CHALLENGE
Please copy the listing again, beginning at the line that has "Where should I" and stopping after the line that has "coord(693,457)", keeping every line whole. Multiply each coordinate in the answers by 1.95 and round to whole numbers, with halves going up.

DATA FOR THIS EXERCISE
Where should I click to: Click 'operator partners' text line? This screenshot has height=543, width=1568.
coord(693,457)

--

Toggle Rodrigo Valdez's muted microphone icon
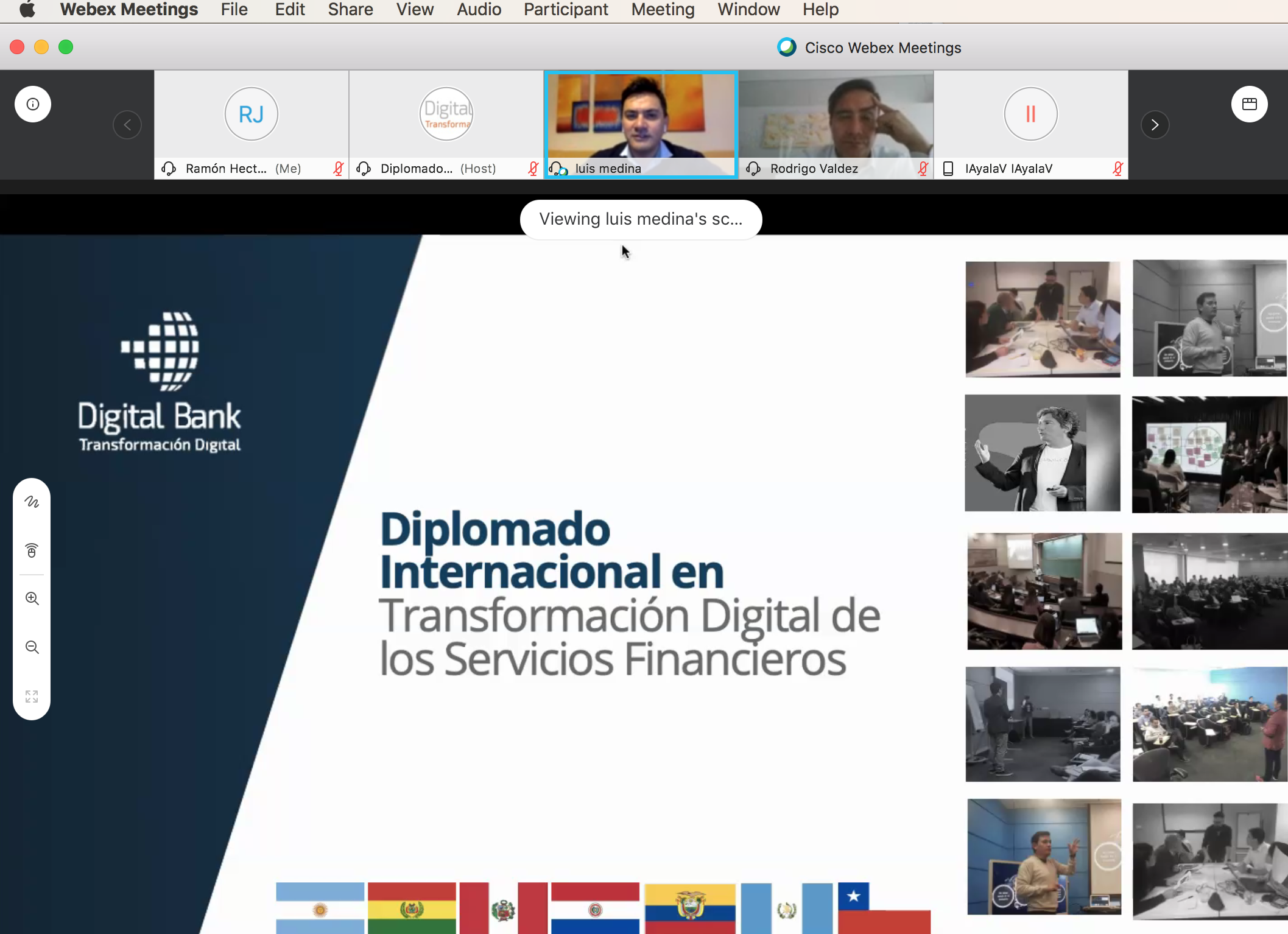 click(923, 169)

* * *

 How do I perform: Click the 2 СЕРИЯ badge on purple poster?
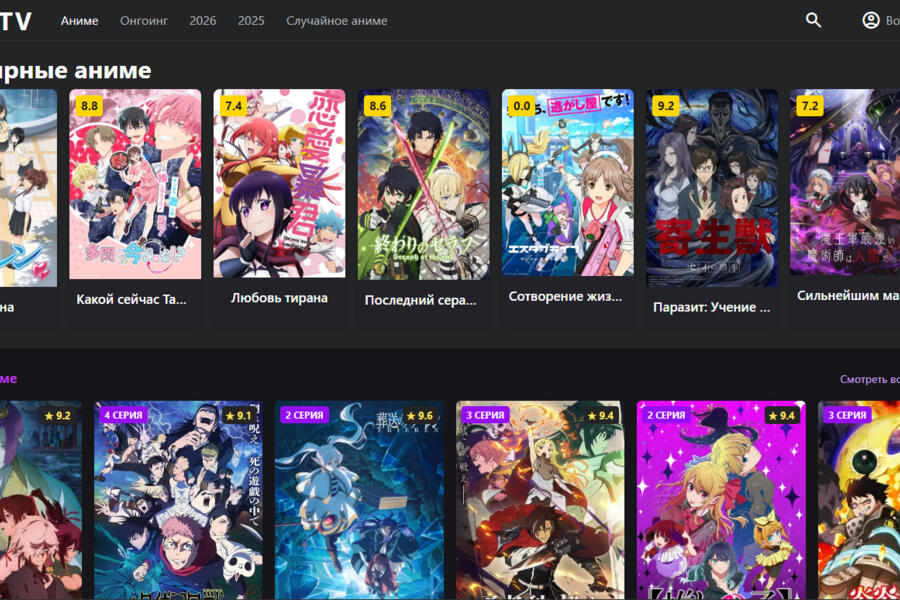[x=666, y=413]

COMPLETED EXERCISE
Where should I click to: Click 'operator partners' text line? This screenshot has height=543, width=1568.
coord(1351,891)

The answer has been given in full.